Paper 3

This paper asks you to further revise Paper 1 or Paper 2 while adding a few twists along the way. Regardless of which paper you choose to revise, you will begin with a reflection paper discussing your work on the earlier assignment, and you will then revise and develop your earlier work further. When the assignment is due, you should submit both the Reflection and Paper 3 at the same time via email.

Reflection
To prepare for your revision work on a previous paper (Paper 1 or Paper 2), complete a reflection (minimum 400 words) addressing Harris’s questions on page 100 (he discusses them at greater length on pages 109-122):

  • What’s your project? What do you want to accomplish in this essay? (Coming to Terms)
  • What works? How can you build on the strengths of your draft? (Forwarding)
  • What else might be said? How might you acknowledge other views and possibilities? (Countering)
  • What’s next? What are the implications of what you have to say? How can you further clarify the significance and importance of your argument, particularly in the conclusion? (Taking an Approach)

Paper 3
For this assignment, start with the previous draft of the paper (the one that was submitted as either Paper 1 or Paper 2) and then address the following prompts.

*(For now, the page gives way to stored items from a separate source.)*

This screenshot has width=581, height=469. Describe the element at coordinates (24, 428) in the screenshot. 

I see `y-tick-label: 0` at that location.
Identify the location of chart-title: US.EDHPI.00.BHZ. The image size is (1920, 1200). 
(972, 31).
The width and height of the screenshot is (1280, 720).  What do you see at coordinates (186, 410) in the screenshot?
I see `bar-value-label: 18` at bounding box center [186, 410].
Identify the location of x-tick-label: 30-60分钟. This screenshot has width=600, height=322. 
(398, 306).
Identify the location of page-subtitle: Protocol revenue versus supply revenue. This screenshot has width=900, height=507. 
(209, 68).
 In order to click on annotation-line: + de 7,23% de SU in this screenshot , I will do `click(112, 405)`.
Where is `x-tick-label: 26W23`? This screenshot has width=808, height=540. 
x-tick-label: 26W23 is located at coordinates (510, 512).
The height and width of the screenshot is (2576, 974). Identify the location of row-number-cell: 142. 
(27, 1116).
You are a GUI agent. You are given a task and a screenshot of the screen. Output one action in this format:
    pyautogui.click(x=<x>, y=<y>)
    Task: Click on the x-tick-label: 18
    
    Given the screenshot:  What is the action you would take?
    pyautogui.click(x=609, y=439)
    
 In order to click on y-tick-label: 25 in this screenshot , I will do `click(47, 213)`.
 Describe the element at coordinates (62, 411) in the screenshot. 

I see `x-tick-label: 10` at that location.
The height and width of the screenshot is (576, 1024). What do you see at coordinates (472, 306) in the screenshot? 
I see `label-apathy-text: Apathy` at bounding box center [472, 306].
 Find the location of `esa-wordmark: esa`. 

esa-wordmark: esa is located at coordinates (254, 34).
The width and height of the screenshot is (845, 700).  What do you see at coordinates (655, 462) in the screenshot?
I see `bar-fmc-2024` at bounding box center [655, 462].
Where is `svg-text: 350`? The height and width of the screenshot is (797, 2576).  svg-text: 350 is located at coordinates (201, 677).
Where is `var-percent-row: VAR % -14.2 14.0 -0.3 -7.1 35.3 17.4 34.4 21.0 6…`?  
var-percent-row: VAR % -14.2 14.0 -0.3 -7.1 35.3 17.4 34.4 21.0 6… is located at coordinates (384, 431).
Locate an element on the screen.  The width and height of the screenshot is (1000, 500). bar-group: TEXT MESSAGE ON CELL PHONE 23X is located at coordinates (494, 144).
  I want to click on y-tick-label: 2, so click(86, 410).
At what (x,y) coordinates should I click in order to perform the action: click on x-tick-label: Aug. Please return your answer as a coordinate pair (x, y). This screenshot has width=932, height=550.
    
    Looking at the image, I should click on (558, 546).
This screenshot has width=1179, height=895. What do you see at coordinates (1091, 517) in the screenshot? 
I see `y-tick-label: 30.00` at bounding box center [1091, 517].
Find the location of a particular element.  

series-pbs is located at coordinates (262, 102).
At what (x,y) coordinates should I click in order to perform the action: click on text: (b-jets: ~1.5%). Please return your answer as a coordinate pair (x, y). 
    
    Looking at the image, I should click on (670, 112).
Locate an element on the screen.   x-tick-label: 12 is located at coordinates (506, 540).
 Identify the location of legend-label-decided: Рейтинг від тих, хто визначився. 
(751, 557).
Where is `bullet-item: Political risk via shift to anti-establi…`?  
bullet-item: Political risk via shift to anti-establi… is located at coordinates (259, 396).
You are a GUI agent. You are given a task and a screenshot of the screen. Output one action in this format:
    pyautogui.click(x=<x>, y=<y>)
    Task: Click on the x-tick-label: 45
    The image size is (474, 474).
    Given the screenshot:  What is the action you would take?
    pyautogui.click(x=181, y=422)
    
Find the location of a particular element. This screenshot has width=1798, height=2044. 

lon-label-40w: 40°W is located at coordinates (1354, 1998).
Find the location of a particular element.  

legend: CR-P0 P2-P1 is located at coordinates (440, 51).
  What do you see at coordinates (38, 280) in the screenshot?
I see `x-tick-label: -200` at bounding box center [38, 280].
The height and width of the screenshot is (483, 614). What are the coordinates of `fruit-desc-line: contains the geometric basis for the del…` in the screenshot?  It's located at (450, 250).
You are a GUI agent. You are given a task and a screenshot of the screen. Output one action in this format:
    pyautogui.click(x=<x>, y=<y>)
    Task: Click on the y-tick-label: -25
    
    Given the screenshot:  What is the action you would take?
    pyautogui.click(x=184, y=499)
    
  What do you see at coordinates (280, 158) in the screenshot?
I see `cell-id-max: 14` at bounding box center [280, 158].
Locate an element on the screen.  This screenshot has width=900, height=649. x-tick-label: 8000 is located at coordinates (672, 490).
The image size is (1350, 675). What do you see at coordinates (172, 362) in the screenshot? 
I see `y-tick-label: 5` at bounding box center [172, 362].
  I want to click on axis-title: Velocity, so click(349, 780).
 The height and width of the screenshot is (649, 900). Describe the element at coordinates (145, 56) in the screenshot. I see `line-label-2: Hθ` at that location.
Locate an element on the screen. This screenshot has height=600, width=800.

  • You should change the paper from MLA formatting and citations to APA formatting and citations. Check the Purdue OWL here, here, and here and this handout for specifics.
  • You should revise your work based on the insights that came out of the reflection activity. That is, once you have a better understanding of your project in the paper, what works, what else might be said, and what’s next, you should be able to revise your paper to account for and reflect these ideas.
  • You should proofread and edit your paper to ensure your citations are entirely correct and your paper addresses all the following grammatical concerns:
  • Following Harris’s thinking on “taking an approach” from Ch. 4, you should develop a sense of “reflexivity” in your paper through your revisions. For Harris, the notion of reflexivity directs our attention to “those moments in a text when a writer reflects on the choices that she or he has made in taking a certain approach or in making use of a particular term” (85). He also draws on the concept of “metatext—text about text, writing about writing, moments when a writer calls attention to the terms he is using or the moves he is making” (90). Through your revisions, you should incorporate at least three such moments of reflexivity or metatext in your paper. You should highlight these sentences or put them in bold so that they can be easily identified.
  • Harris also discusses acknowledgements in Ch. 4, a place for authors “not only to name the people they wish to thank but to specify what they want to thank them for” (95). At the end of your paper, you should include an “Acknowledgements” page that offers thanks to the various people who have helped you and influenced your work as a student. You can focus on this semester and this class or think about your learning and educational experiences more broadly. Be sure not only to thank these people but to articulate how they have helped and shaped you.